Congress to Eliminate Billions in Wall Street Subsidies to Fund Repair of Nation’s Highways by C Robert Gibson a Contributor of US Uncut

Lawmakers Weigh Cut in Fed Payout to Banks by Ryan Tracy a Reporter for The Wall Street Journal

A US Uncut article popped up on my Facebook discussing Congress possibly defunding banks to pay for the repair of US highways. This tickled my suspicious nerves. Of course, I had to look deeper into it. Then I found The Wall Street Journal’s article. This could actually be a thing.

Here is the problem with cutting the Fed dividend rate from 6% to 1.5%: Banks are counting on that 3.5% difference when creating short term (yearly) and long term budgets. So Janet Yellen is right, this does have unforeseen consequences. For many of them, Congress members are just diverting their eyes away. Some of the bigger banks could make up for the difference by not paying their execs HUGE bonuses, but not only will that not happen, the smaller banks don’t have that leeway.

I have mixed feelings about this. On one hand I am all for requiring the rich to help keep this country great — or make it great again — by financing infrastructure directly and indirectly. On the other hand, a 3.5% drop in expected revenue/income/etc is a BIG drop to makeup.

As stated previously, the “big” banks have areas they could cut that would not affect their customers, clients, or the “average” American. These include: not remodeling the million dollar exec offices, lowering exec bonus, reducing “marketing” budgets for their largest clients (businesses spend money winning and dinning their clients, especially their big client. It is reasonable to assume banks do too), and much more. However, we can all assume that these reasonable adjustments will not be implemented. Instead, overage charges will increase, and loan terms will become less favorable and the “perks” will be reduced for the smaller clients.

Banks will react to this, they can’t not react. In the end, someone is going to be hurt, and I doubt it will be the wealthy.

Why Did Classical Economics Fail in the Late 1920s and Cause the Great Depression

First off, classical economics in a nut is laissez-fair or “leave it alone and it will be fine.”

Up until the 1920s, recessions were more or less manageable. Perhaps not for those greatly affected, but society at large. Of course, the infrastructure of our society at the time could not have supported large government interference.

At the time, small communities were “thriving.” Everybody new their neighbor and few people moved far off from home upon reaching adulthood. Mothers made clothes for their family. If yoy hit hard times you could count on your community to lend a helping hand or at least provide small jobs so you could support your self.

At the turn of the century, society began to change. More and more people were moving to the city. We new fewer and fewer of our neighbors. It is my belief that this is where our roots of “support yourself you lazy bumb” really started to take root.

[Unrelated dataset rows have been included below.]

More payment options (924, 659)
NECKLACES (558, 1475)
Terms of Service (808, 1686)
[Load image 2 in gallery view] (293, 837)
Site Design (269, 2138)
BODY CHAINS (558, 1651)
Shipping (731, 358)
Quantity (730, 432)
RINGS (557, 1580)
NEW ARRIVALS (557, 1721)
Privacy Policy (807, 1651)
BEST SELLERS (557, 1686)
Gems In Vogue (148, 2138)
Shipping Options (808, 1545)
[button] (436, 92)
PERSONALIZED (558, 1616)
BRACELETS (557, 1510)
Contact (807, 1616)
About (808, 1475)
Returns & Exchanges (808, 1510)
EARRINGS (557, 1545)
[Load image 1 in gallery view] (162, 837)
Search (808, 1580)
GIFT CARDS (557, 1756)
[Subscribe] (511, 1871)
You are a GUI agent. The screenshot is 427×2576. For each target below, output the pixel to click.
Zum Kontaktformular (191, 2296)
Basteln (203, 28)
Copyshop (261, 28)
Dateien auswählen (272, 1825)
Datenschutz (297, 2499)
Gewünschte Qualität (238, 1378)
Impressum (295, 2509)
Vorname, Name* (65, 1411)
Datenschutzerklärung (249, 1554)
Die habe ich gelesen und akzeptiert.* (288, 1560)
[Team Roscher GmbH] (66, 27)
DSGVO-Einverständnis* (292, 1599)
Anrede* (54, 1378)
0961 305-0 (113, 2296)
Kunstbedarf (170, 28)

That’s why classical economics failed. People wanted more and more of the economic pie. Since people of power had the power to take what of the pie they wanted, they did. Since there was less pie to go around, the less powerful people had to borrow money in order to participate in the economic (false) boom of the time.

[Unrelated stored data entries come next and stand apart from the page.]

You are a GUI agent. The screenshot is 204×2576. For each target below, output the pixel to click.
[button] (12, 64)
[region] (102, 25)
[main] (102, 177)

People of power no longer felt that they were accountable for the wellbeing of others because they weren’t around those of a “lesser” status. Had we continued to have the tight knit community we had before, powerful people would have been held more accountable.

Observations of society will show you that people of a higher social standing do not hold themselves accountable to those of a lower social standing. Bell hops for the most expensive apartments in Manhattan will tell you that most of the residents will only tip a few dollars (if that) because the residents know that amount is what would be expected at the lowest apartment buildings that still have bell hops.

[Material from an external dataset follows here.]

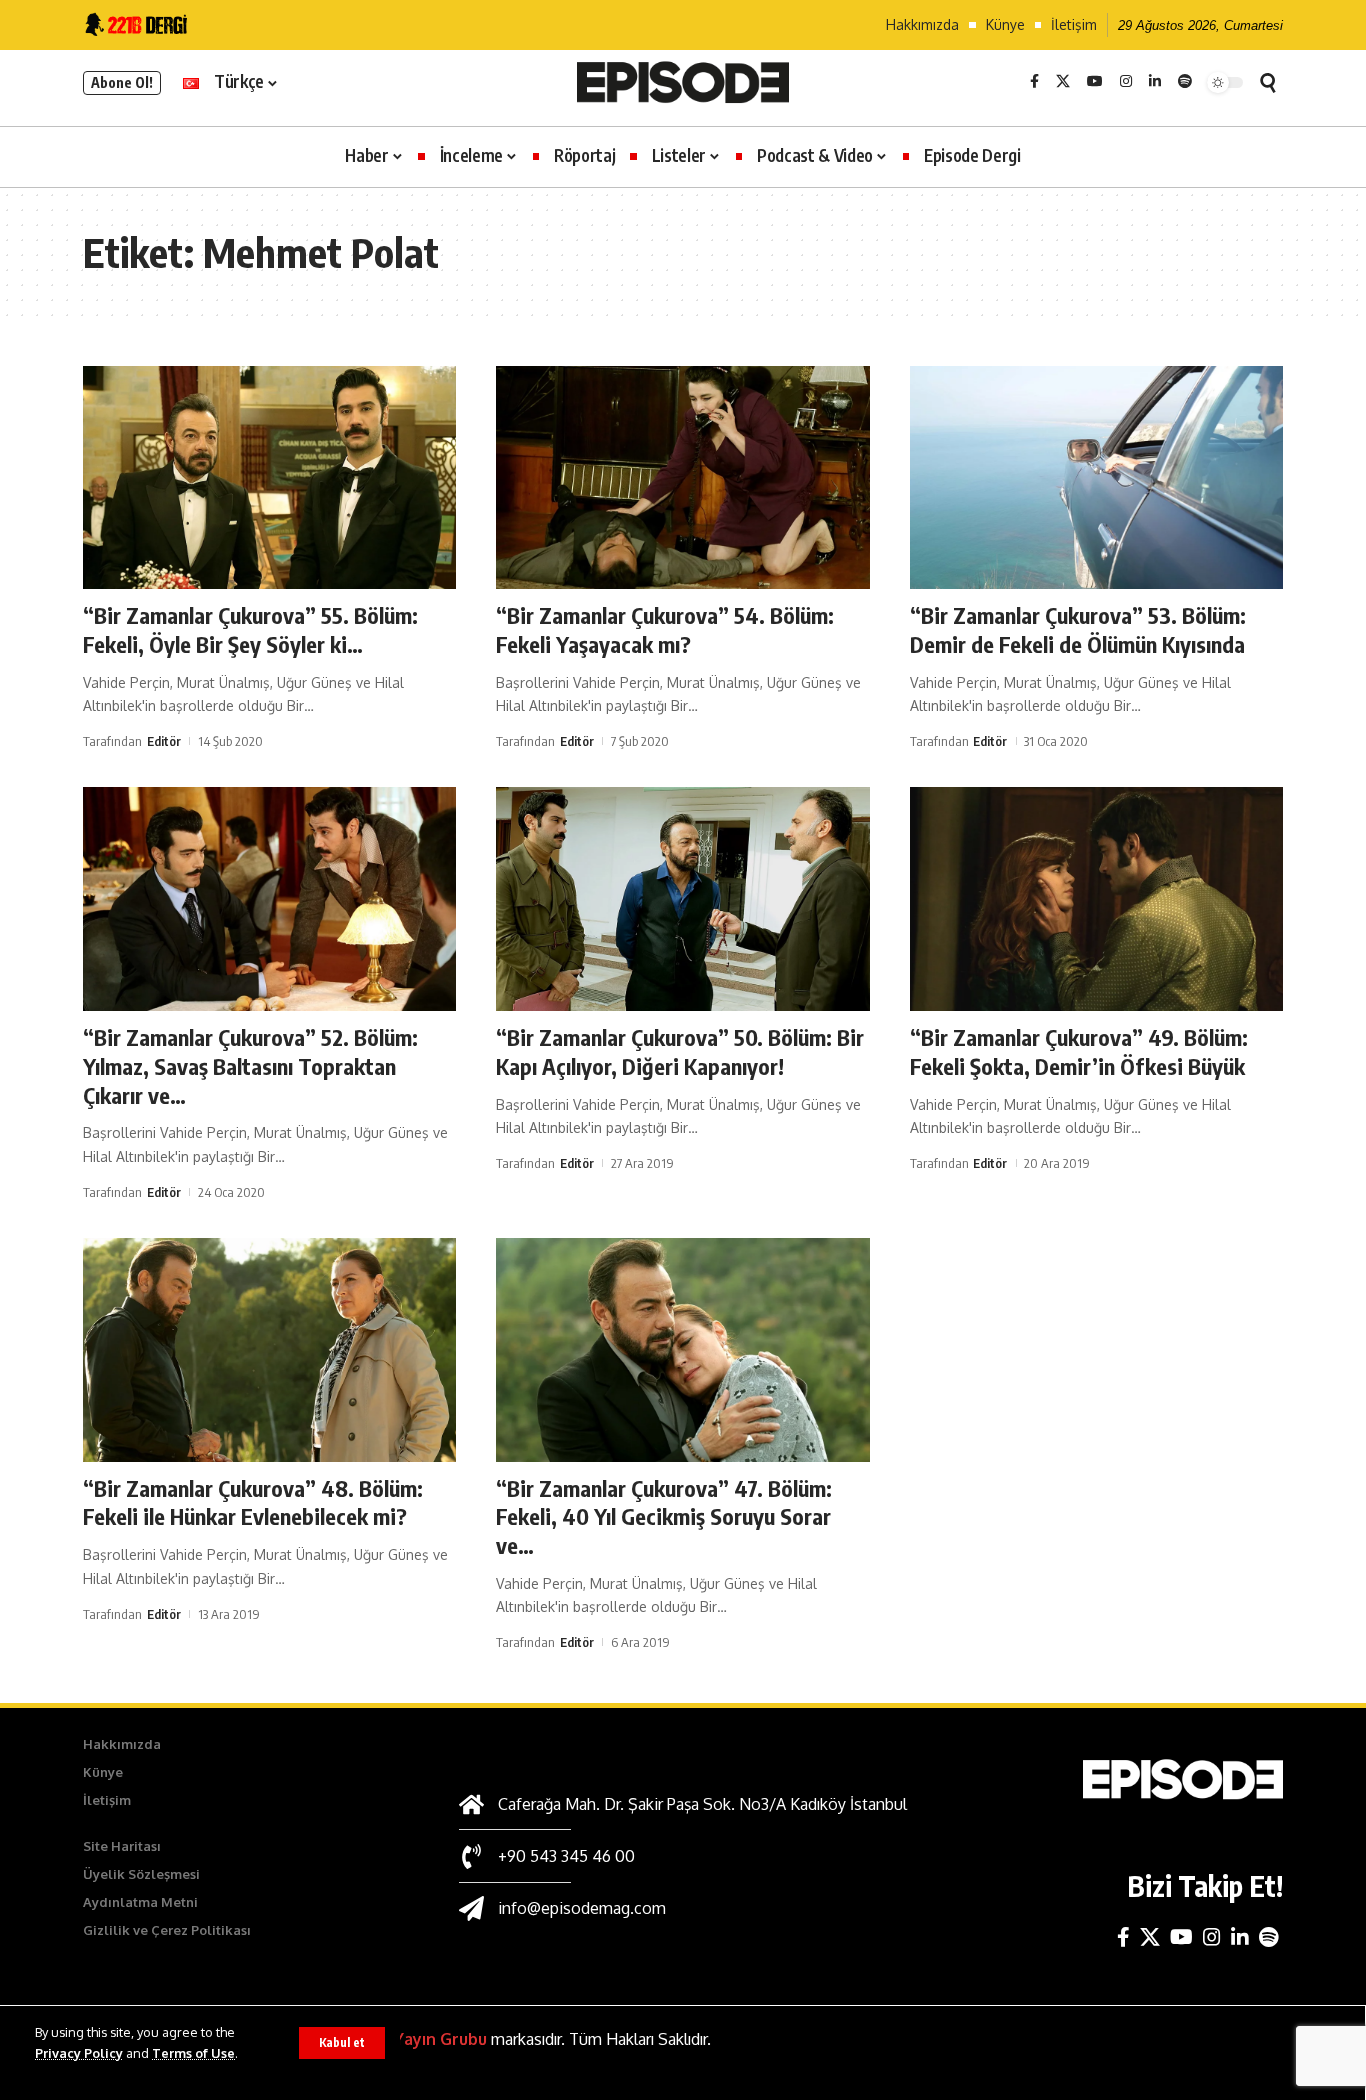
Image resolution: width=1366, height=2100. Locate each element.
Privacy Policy (79, 2053)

Studies have shown that people who begin with an adherently better position believe they earned what wealth follows amd that those who started in a disadvantaged position deserve what poverty follows. Don’t believe me?
Check this link out: monopoly study

I am not saying that before the 20th century there were not greedy people. I am saying that there have always been greedy people and that as our society expands it becomes more and more difficult to hold (greedy) people of power accountable for taking care of their share of society. That is why classical economics has failed and why we now need keynesian economics. That is why we need a minimum wage. That is why we need regulations. Too many people will only give the bare minimum they are required to for society and they will take the rest.